Gabon : enfin un statut légal pour les chefs de quartier !
Adopté en Conseil des ministres le 30 avril 2026, un projet de décret vient encadrer juridiquement la fonction de chef de quartier, jusque-là exercée sans base légale claire. Le gouvernement entend ainsi reconnaître et structurer le rôle clé de ces acteurs de proximité dans la gestion administrative, sociale et sécuritaire des quartiers.

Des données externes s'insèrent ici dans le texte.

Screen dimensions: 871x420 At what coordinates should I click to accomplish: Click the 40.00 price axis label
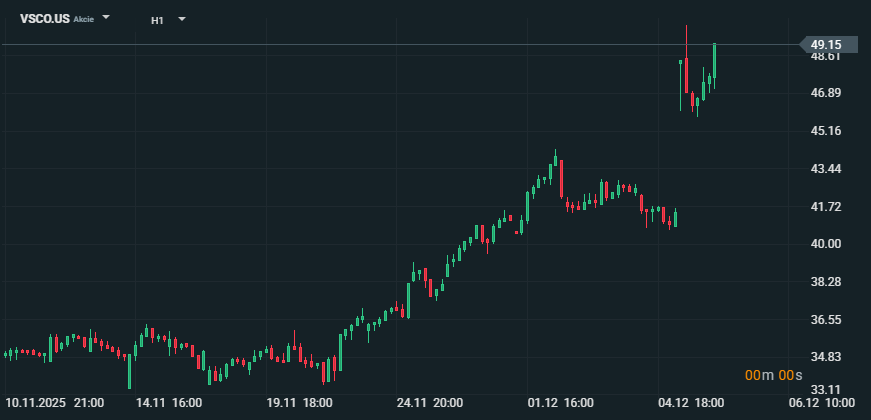[x=826, y=244]
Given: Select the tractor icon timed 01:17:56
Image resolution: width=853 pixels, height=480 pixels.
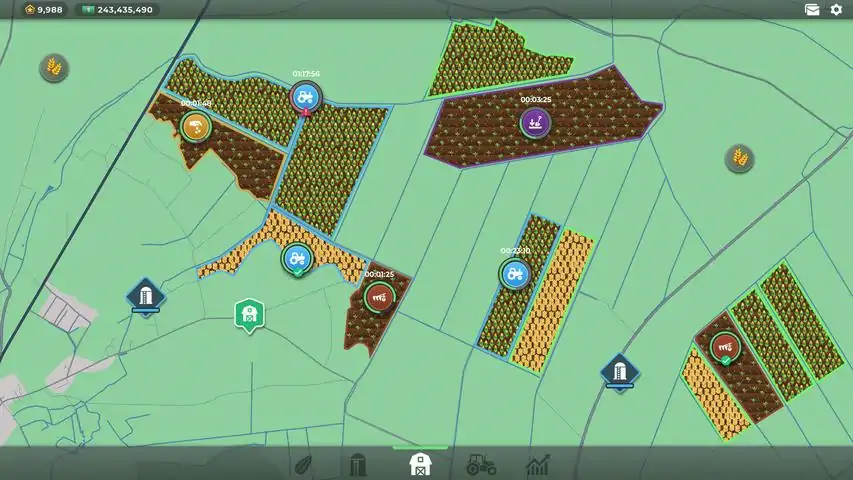Looking at the screenshot, I should point(305,98).
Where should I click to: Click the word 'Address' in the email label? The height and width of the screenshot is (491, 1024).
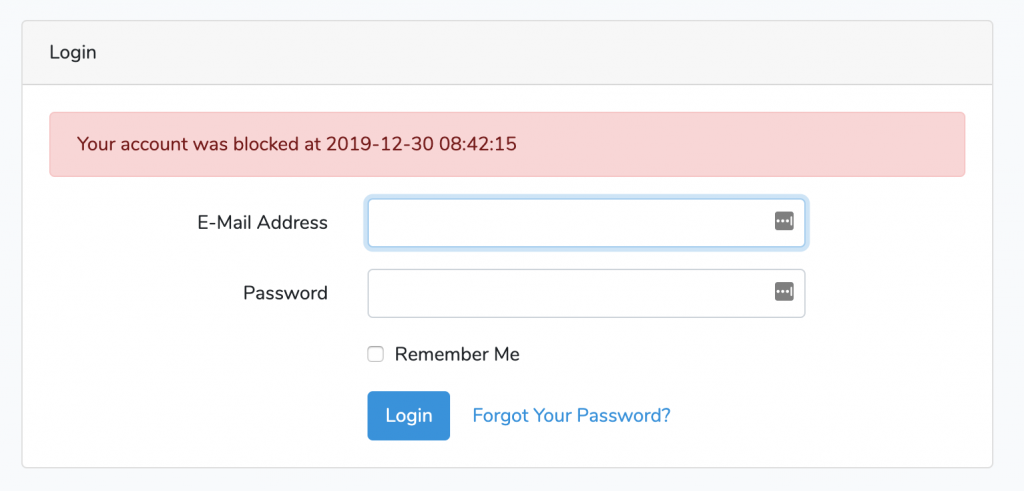pyautogui.click(x=293, y=223)

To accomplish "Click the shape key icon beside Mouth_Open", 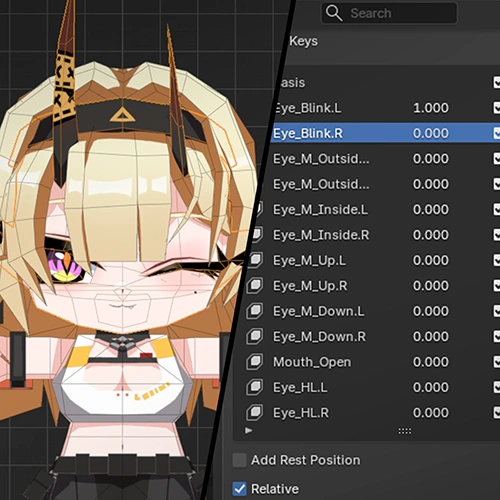I will (254, 362).
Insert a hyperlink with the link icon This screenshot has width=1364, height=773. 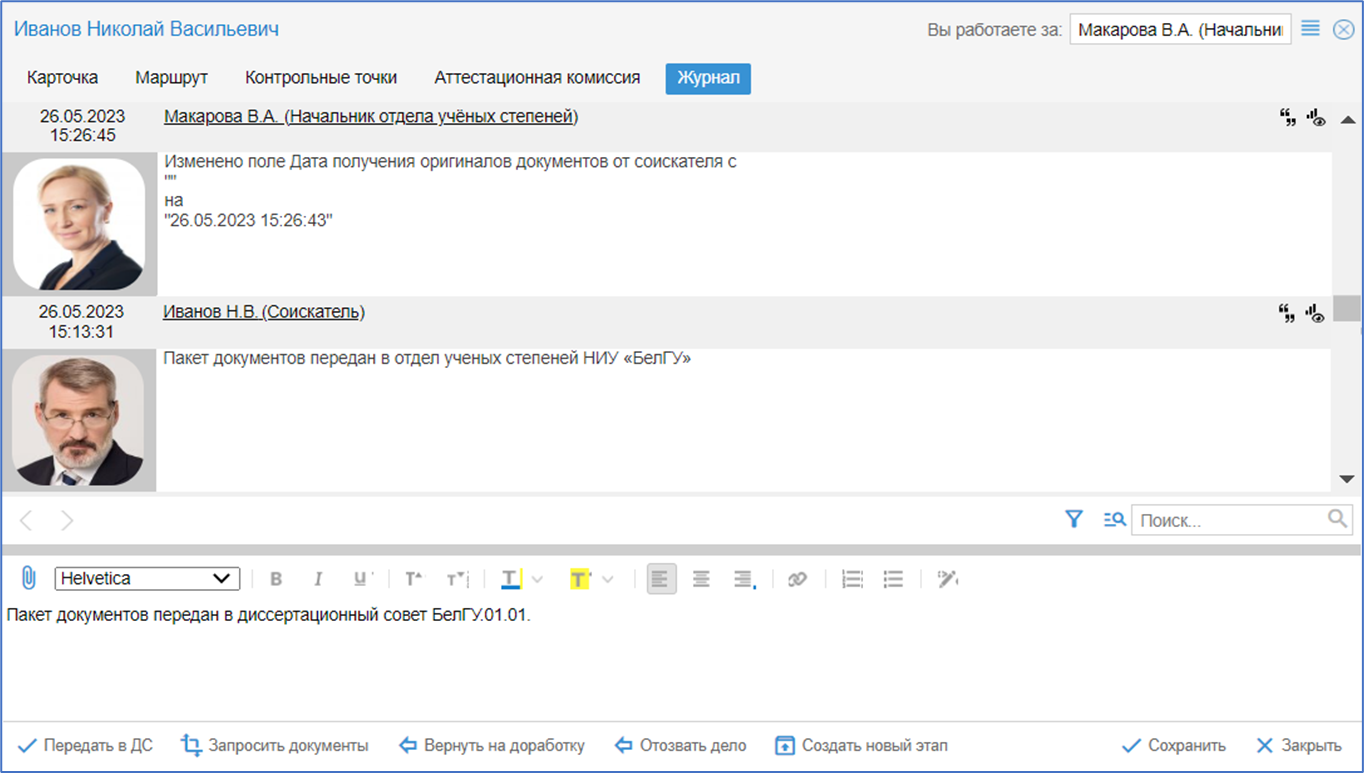coord(797,579)
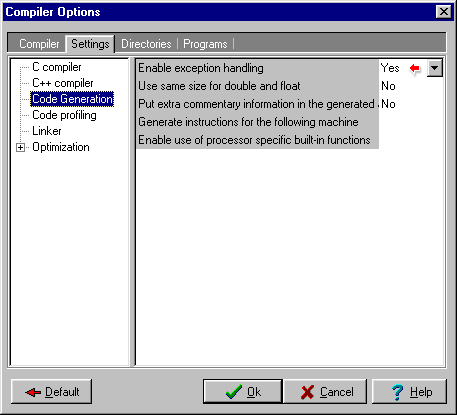Click the red X icon on Cancel
The height and width of the screenshot is (415, 457).
tap(307, 392)
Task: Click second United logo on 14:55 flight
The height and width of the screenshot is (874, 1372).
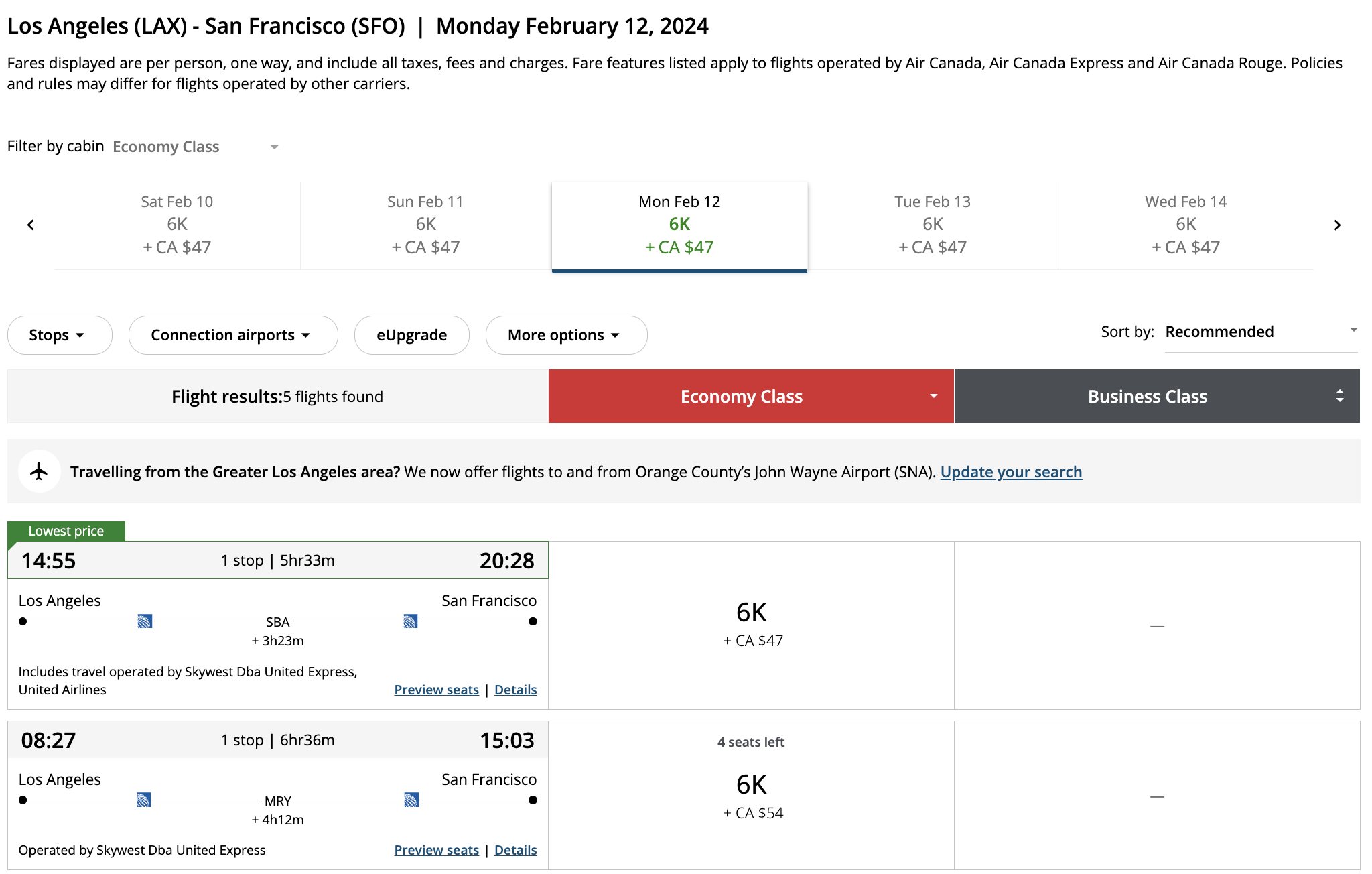Action: point(411,621)
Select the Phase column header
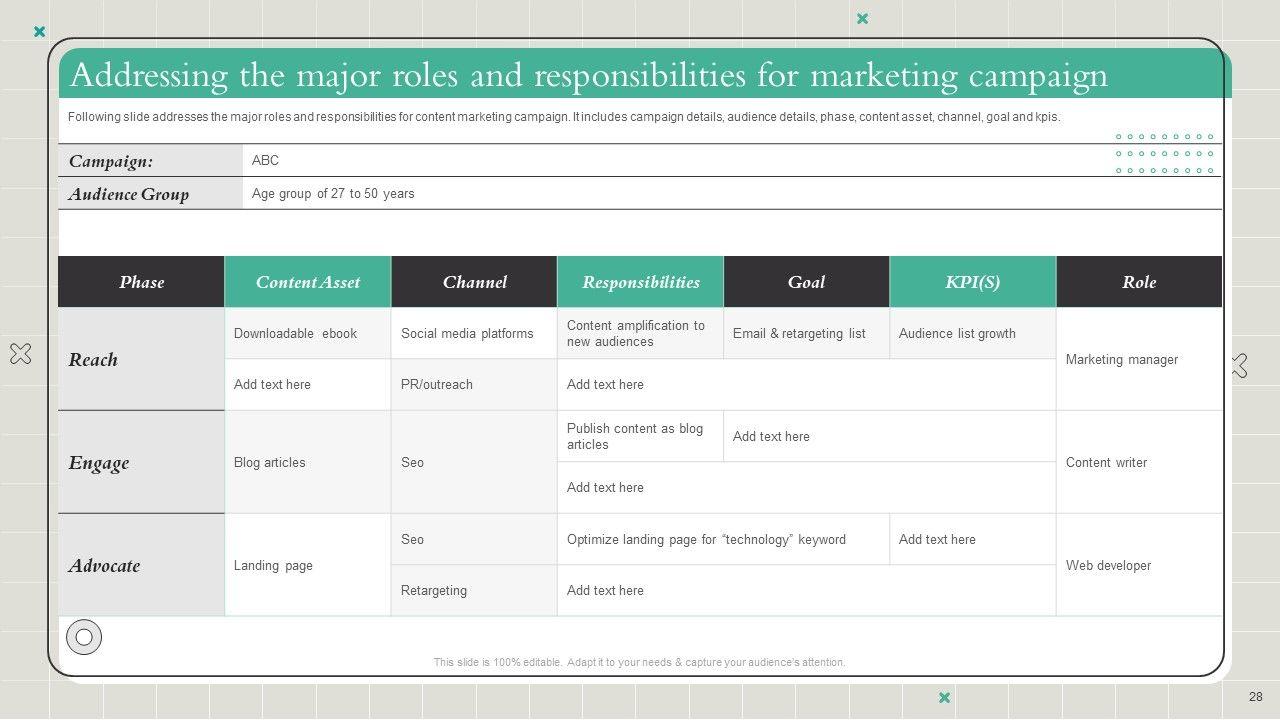The height and width of the screenshot is (720, 1280). click(x=141, y=282)
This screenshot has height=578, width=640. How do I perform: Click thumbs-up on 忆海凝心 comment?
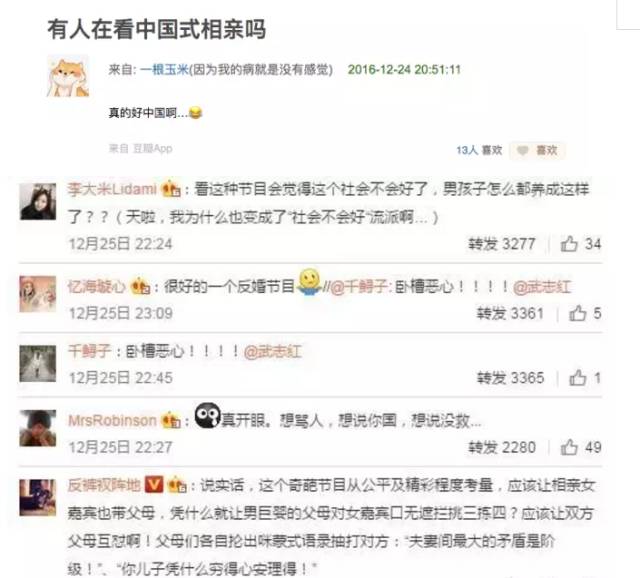(578, 313)
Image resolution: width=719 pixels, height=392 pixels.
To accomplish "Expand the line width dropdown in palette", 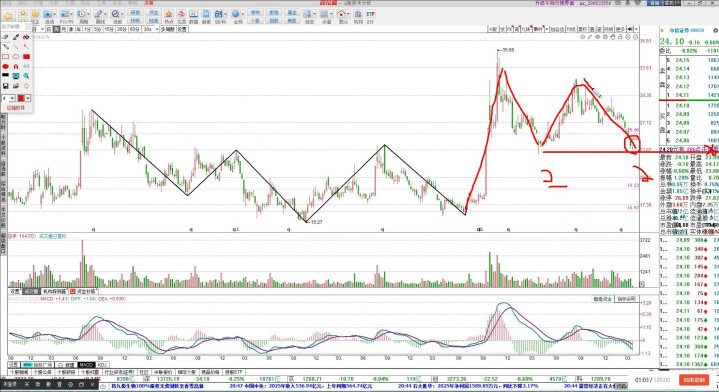I will [12, 98].
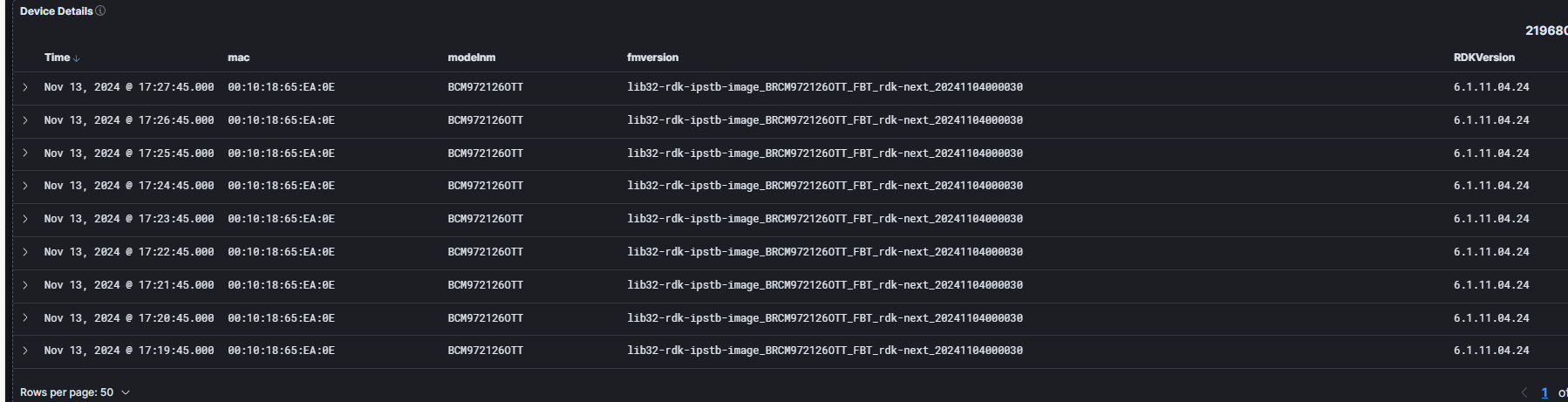Toggle open the 17:24:45 entry
The width and height of the screenshot is (1568, 402).
[x=25, y=186]
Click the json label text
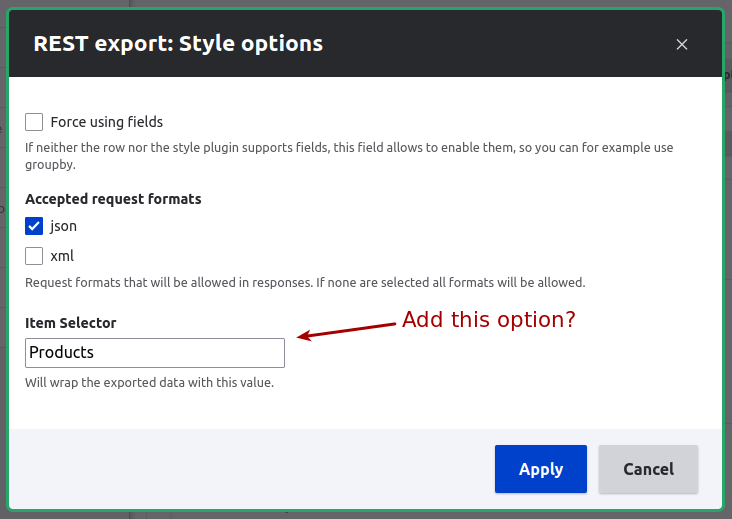Screen dimensions: 732x519 [63, 226]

Des membres du Conseil national des chefs de quartier du Gabon, en février 2025. © Facebook/Radio Gabon
Le gouvernement a adopté jeudi un projet de décret instituant officiellement la fonction de chef de quartier au sein des communes. Ce texte vise à combler un vide juridique persistant autour d’une fonction pourtant essentielle au fonctionnement quotidien des quartiers.
Jusqu’à présent, les chefs de quartier exerçaient leurs missions sans statut clairement défini, malgré leur rôle central dans la médiation sociale, la gestion des conflits ou encore la transmission d’informations entre populations et autorités locales. Le nouveau dispositif leur confère désormais une reconnaissance formelle en les érigeant en auxiliaires de l’administration municipale.
Un cadre strict pour professionnaliser la fonction
Désignés par arrêté du maire, après consultation des notables et une enquête de moralité, les chefs de quartier exerceront un mandat de cinq ans renouvelable. Le texte encadre strictement l’accès à cette fonction, réservée aux Gabonais de naissance, âgés d’au moins 40 ans, justifiant d’une résidence continue de dix ans dans le quartier concerné et présentant des garanties de bonne moralité.
Le décret précise également les contours des missions confiées à ces acteurs locaux, désormais structurées autour de quatre axes : administratif, social, sécuritaire et foncier. Cette clarification vise à améliorer l’efficacité de leur action et à renforcer la coordination avec les autorités municipales.
En parallèle, le texte définit les droits et avantages liés à la fonction, incluant une indemnité mensuelle, un uniforme d’apparat et une dotation annuelle. Il encadre aussi les conditions de cessation de fonctions et instaure une obligation de secret professionnel, y compris après la fin du mandat.
Par cette réforme, les autorités gabonaises entendent professionnaliser et sécuriser une fonction de proximité dont l’importance est unanimement reconnue, tout en renforçant l’ancrage local de l’action publique.